For 2017, here are some of the most controversial issues in the SEO industry:

  1. The Google Mobile Index. Google has long admitted that most people who use their search service do so on mobile. Yet they’re still showing a desktop index for their results.

However, that may be about to change, as Google is testing out a mobile index. This means that Google will now check the mobile version of your website for its rankings. They’ll only check your desktop version if you don’t have a mobile version.

So first, this means that you need a mobile website that has all the SEO tactics already in place on it. If you haven’t optimized your mobile site, you’ll lose your previous ranking and level of visibility. You’ll end up with less organic generated traffic, which will then affect your conversions.

You can’t now just have a desktop version that’s optimized, and a mobile version that’s an afterthought. And you can’t go without a mobile version—you’ll just alienate a big part of your potential customer base!

  1. Switching to HTTPS. On your browser, you see a green “secure” lock icon on your address bar when you’re on an HTTPS website. This means that, indeed, the site is secure for credit cards and passwords. You have security and privacy, and generally the web pages load faster too. Nowadays, a lot more of the usual HTTP sites are rendered as “insecure” by browsers, and that’s a turn-off for potential customers.

The problem is that it isn’t all that simple to make a switch to HTTPS. It can be technically complicated, and you’ll need a pro. What’s more, once you make this switch there’s no going back. You will then have this permanent responsibility of maintaining an HTTPS version of your site.

  1. Speeding up your webpage loading with AMP. Everyone knows that most people (especially mobile users) have no patience for slow loading web pages. That’s why Google and Twitter launched the project called AMP, for Accelerated Mobile Pages. You can then avoid those annoying buffering issues because you’re using a more bare-bones version of HTML.

Case studies showed more mobile users returning when AMP web pages are used. There’s an increase in monthly unique visitors. Ads have higher viewability rates, and the CTRs are higher too.

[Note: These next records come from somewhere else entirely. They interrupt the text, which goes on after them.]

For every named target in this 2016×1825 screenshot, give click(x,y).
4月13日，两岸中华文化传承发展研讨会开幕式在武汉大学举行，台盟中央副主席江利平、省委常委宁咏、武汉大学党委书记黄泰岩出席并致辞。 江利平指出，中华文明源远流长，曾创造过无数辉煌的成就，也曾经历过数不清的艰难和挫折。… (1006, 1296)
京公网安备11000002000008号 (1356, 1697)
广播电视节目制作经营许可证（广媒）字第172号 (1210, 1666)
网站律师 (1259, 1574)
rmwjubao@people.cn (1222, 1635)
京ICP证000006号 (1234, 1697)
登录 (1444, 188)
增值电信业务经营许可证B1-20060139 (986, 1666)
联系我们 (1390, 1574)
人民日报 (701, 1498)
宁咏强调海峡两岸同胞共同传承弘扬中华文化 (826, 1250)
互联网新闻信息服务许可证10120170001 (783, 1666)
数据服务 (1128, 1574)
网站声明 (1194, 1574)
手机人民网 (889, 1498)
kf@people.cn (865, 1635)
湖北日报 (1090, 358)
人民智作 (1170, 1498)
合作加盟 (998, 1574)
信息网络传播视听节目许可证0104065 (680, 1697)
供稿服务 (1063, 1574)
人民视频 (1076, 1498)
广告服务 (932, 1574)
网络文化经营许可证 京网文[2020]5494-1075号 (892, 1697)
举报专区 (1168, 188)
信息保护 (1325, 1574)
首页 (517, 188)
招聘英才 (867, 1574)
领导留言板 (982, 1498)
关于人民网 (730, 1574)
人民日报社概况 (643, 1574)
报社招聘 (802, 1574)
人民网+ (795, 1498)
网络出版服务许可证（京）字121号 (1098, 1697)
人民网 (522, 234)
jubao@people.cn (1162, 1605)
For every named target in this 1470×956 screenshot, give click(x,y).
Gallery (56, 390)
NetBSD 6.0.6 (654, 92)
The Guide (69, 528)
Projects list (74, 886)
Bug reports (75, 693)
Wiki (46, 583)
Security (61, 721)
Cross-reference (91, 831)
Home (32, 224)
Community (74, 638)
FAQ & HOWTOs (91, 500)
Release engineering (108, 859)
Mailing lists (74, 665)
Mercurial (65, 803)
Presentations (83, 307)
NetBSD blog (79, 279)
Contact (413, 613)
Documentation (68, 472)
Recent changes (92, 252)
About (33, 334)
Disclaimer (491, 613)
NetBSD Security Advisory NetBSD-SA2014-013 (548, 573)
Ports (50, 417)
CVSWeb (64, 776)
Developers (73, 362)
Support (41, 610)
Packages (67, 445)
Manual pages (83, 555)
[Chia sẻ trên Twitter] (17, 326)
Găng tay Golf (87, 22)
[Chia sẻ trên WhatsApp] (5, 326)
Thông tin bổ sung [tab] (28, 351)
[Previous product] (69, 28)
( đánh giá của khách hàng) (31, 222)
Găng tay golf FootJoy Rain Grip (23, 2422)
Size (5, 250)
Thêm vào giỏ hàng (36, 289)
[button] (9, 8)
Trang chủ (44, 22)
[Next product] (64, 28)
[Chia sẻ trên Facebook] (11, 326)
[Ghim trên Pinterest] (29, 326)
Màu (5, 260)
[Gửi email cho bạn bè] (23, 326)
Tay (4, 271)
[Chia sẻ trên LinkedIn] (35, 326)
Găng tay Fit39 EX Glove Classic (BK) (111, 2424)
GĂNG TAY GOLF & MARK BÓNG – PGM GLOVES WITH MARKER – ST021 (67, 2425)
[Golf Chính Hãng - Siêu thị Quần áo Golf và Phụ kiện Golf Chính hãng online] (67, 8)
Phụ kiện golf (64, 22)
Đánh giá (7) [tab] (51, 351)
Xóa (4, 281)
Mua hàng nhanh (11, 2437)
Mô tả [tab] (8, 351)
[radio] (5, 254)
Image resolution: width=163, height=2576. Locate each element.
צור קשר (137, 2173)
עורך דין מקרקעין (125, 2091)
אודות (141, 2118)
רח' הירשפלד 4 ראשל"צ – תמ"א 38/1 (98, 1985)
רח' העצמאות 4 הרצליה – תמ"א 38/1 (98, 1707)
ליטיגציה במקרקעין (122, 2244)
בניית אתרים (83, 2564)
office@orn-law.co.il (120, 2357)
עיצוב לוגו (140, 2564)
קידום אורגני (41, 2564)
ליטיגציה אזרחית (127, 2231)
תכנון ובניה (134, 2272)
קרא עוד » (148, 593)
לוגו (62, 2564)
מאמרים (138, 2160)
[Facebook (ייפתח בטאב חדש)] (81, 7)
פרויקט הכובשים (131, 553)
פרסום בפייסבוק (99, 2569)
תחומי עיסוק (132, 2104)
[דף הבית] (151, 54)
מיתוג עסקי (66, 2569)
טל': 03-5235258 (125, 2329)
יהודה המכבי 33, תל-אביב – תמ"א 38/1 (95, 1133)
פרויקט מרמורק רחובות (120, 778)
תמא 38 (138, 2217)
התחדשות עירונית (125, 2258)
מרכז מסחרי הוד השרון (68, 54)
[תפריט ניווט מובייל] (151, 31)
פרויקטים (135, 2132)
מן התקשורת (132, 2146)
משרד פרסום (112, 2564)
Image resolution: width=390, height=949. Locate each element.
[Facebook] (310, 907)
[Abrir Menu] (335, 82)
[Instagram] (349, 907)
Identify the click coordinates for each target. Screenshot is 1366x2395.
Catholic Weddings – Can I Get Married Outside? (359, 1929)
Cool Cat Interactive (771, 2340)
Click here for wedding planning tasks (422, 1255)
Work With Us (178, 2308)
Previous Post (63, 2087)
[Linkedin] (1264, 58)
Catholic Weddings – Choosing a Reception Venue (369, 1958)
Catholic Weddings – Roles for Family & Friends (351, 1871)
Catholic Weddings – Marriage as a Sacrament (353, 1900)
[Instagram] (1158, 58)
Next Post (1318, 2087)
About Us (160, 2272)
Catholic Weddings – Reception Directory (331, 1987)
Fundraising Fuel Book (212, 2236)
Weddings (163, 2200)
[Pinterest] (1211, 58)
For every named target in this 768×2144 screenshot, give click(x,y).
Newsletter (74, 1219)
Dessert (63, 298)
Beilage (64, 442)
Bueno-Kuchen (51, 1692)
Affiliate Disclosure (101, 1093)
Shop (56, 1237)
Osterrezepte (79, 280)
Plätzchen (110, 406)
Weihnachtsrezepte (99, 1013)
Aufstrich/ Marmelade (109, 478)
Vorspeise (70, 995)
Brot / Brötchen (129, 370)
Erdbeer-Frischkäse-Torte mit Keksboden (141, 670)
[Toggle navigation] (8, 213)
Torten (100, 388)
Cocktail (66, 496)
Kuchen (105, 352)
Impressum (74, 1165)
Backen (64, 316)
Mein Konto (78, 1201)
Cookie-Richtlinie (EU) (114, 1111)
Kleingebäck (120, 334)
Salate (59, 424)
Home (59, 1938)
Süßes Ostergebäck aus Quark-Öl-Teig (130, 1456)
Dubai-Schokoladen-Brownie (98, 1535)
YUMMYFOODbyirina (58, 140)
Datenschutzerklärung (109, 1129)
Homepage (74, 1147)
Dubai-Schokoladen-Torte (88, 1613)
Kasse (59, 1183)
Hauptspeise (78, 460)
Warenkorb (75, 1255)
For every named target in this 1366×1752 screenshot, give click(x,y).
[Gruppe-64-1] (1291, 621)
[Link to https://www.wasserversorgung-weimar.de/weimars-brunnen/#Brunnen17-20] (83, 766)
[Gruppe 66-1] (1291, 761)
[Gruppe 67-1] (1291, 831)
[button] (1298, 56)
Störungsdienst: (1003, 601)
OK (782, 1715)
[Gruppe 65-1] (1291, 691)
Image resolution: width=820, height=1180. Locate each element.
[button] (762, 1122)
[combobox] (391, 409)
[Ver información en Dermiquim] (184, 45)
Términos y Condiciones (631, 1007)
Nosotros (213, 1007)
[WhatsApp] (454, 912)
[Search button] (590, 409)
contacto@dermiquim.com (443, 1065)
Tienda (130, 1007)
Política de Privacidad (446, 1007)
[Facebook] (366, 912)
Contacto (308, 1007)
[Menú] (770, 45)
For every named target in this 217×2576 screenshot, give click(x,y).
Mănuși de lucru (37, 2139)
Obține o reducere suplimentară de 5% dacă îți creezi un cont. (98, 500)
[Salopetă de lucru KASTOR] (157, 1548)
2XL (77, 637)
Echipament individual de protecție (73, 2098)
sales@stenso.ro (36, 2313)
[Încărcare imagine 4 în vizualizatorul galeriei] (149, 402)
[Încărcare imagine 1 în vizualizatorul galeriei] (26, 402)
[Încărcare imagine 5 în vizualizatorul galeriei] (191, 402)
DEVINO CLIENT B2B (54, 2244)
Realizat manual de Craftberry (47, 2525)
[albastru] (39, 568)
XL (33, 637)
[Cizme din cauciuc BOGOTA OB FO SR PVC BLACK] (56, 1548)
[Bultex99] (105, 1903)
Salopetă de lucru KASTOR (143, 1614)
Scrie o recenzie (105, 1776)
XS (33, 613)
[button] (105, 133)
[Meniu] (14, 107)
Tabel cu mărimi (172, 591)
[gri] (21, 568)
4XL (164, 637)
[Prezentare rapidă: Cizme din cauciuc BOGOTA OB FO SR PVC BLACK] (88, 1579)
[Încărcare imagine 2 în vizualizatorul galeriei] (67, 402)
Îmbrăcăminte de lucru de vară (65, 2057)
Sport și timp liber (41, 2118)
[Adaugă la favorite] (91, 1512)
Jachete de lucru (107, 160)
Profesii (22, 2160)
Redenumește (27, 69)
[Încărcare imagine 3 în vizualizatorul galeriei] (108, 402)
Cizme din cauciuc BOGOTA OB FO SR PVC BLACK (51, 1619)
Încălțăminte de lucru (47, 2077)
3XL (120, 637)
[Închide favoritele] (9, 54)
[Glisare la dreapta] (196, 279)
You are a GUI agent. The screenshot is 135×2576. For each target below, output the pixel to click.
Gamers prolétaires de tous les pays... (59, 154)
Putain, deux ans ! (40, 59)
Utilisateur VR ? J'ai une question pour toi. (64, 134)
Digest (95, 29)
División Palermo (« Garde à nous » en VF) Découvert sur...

So what’s the problem? The problem is that you may end up taking out a lot of crucial content and functionality from your webpages, simply because they’re not crucial for SEO. You may end up with a site that’s not really great in terms of user experience, because you may lose sticky elements and main site navigational links due to the stripped down HTML.

  1. Getting rid of interstitials. Interstitials are the terms used for web pages that appear before (or sometimes after) the web page the visitor is expecting. This may be to confirm the visitor’s age for age-restricted materials like alcohol websites. Often though, it shows an ad.

Yes they’re annoying for a lot of users, and now the use of these things can have SEO ranking penalties. On the other hand, these things are a lot more effective than banner ads. They also engage the user visually, while the expected page is loading. So you will have to weigh the advertising benefits of these things against the Google penalties you may receive as a consequence of using them.

There are plenty more issues about SEO that the industry is grappling with these days. These issues do tend to emphasize a specific point—sometimes it’s best to leave SEO to the pros while you run your business!